Dr. Jeff Borenstein is president and CEO of the Brain and Behavior Research Foundation in New York City.
“What’s also troubling is that too many people with depression don’t seek treatment. “That is a major problem in our country,” he said. “It’s important that people be aware of depression so that they can encourage a loved one to seek treatment.”
Dr. Scott Krakower, assistant unit chief of psychiatry at Zucker Hillside Hospital in Glen Oaks, N.Y reiterated that depression is very treatable, though it can sometimes take time.
“It can be frustrating for the patient,” he said. “They can go through a lot of different medications before they find one that works. People usually look for immediate gratification, but treating depression can be a lengthy process.”
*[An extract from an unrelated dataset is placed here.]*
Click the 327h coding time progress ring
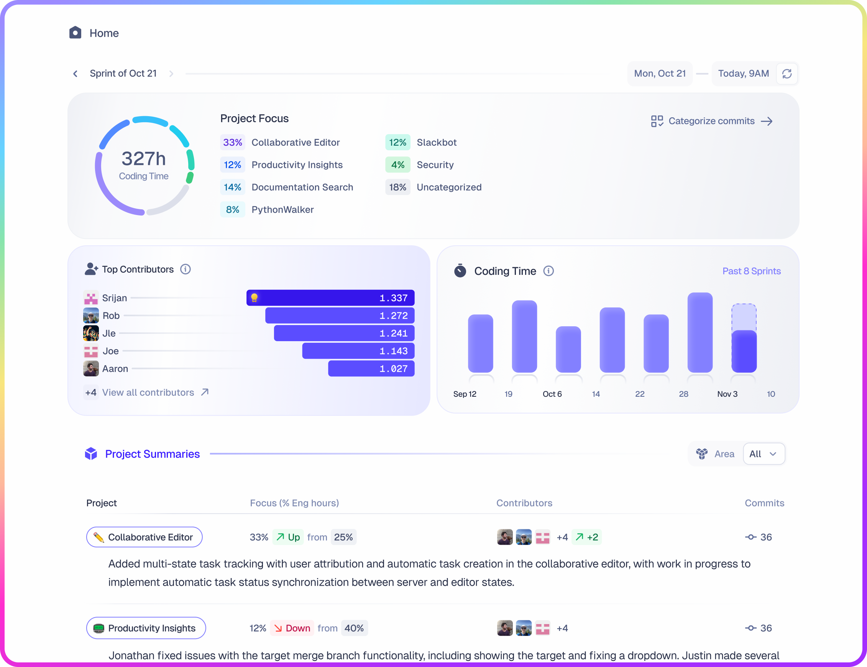Screen dimensions: 867x667 click(x=144, y=167)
People who are depressed should seek treatment, which is helpful for the vast majority of patients, Krakower emphasized. And, those around them need to be supportive, he said.
Then they tell the reader “To learn more about depression and its treatment, visit the U.S. National Library of Medicine”.
A San Franscisco paper describes the details of Williams suicide and then gives a list of Bay Area resources and hotlines so its readers can go get the same type of help Robin received.
There’s one more artist ‘s story that should encourage everyone to continue to speak out until such psychiatric treatments are eliminated worldwide.
Ernest Hemingway, a Pulitzer and Nobel Prize-winning author, was given over 20 electroshocks by his psychiatrists to cure him of his ‘mental illness’. Following his release from the Mayo psychiatric clinic he wrote this description of his treatment.
“What these shock doctors don’t know is about writers and such…. They should make all psychiatrists take a course in creative writing so they know about writers.… Well, what is the sense of ruining my head and erasing my memory, which is my capital, and putting me out of business? It was a brilliant cure, but we lost the patient….”
In July 1961, just two days after leaving the psychiatric clinic, Papa Hemingway put a shotgun barrel to his head and pulled the trigger.